If you own “smart” luggage, you should test its intelligence as soon as possible. The IQ exam that matters — if you can take out its lithium battery.
Several airlines — including American, Alaska, Hawaiian, Delta, United, and Southwest — no longer allow passengers to fly with smart luggage that contain nonremovable lithium batteries. The policy change applies to checked and carry-on bags that use lithium batteries to power high-tech features such as a USB charging station and a location tracker.
If you arrive at the airport with such luggage, the airline will not permit the piece onboard. You will have to repack belongings in secondary bags or purchase new luggage at the airport.
Smart luggage with extractable batteries is permitted, with some oversight. The Federal Aviation Administration allows turned-off batteries inside the cabin, so passengers who check their bags must remove the battery and tote it onboard. In a carry-on, the battery can stay put but must be turned off. However, if a flight attendant decides to gate-check the bag, you must then remove the battery.

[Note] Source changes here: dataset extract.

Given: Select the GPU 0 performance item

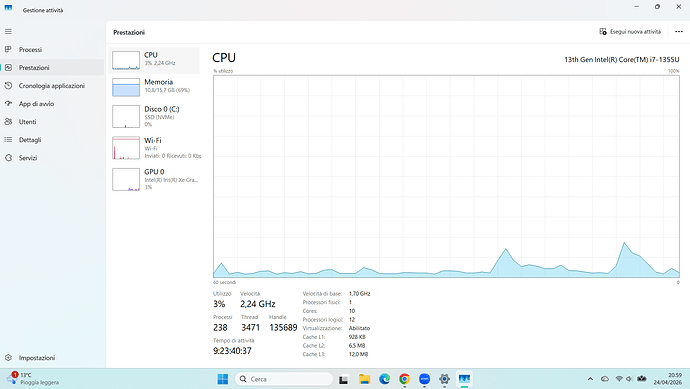Looking at the screenshot, I should click(154, 179).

The rule springs from safety concerns. Lithium metal and lithium ion/polymer batteries are susceptible to emitting smoke, catching fire, and even exploding. Between March 1991 and May 2017, the FAA documented 160 incidents involving lithium batteries that were being transported as cargo or baggage. The agency already prohibits passengers from checking spare lithium batteries used for personal electronic devices and portable rechargers, as well as several lithium-powered items such as e-cigarettes and vape pens. (For information on flying with hazardous materials, see the FAA’s Pack Safe guidelines.)
Smart luggage performs more than beast-of-burden duties. Depending on the model, the brainy bag might come with USB ports for charging gadgets, GPS tracking, electronic locks, and built-in digital scales. One company called Modobag allows travelers to zoom around on their luggage like a scooter, which tops out at 8 mph. Many manufacturers — including Away, Barracuda, G-Ro, Raden, Arlo Skye, Travelpro, and Heys (which uses AAA batteries) — sell smart luggage that complies with the new rule. The ones that do not are rethinking their designs.
“Luggage manufacturers are already responding to airlines’ safety concerns,” said Michele Marini Pittenger, president of the Travel Goods Association. “The recent attention surrounding lithium ion batteries will surely lead to action by manufacturers to make new iterations of smart luggage as safe as possible.”
The rule came earlier than expected. The International Civil Aviation Organization, the U.N. agency that sets aviation safety standards and recommends practices for more than 190 countries, had decided to start restricting smart luggage next January. However, the International Air Transport Association, which represents about 275 airlines worldwide, instituted the ban a year early. An IATA spokesman said the organization’s members will now follow its recommendations. Participants include major carriers such as United, JetBlue, KLM, and Virgin Atlantic, as well as many smaller airlines.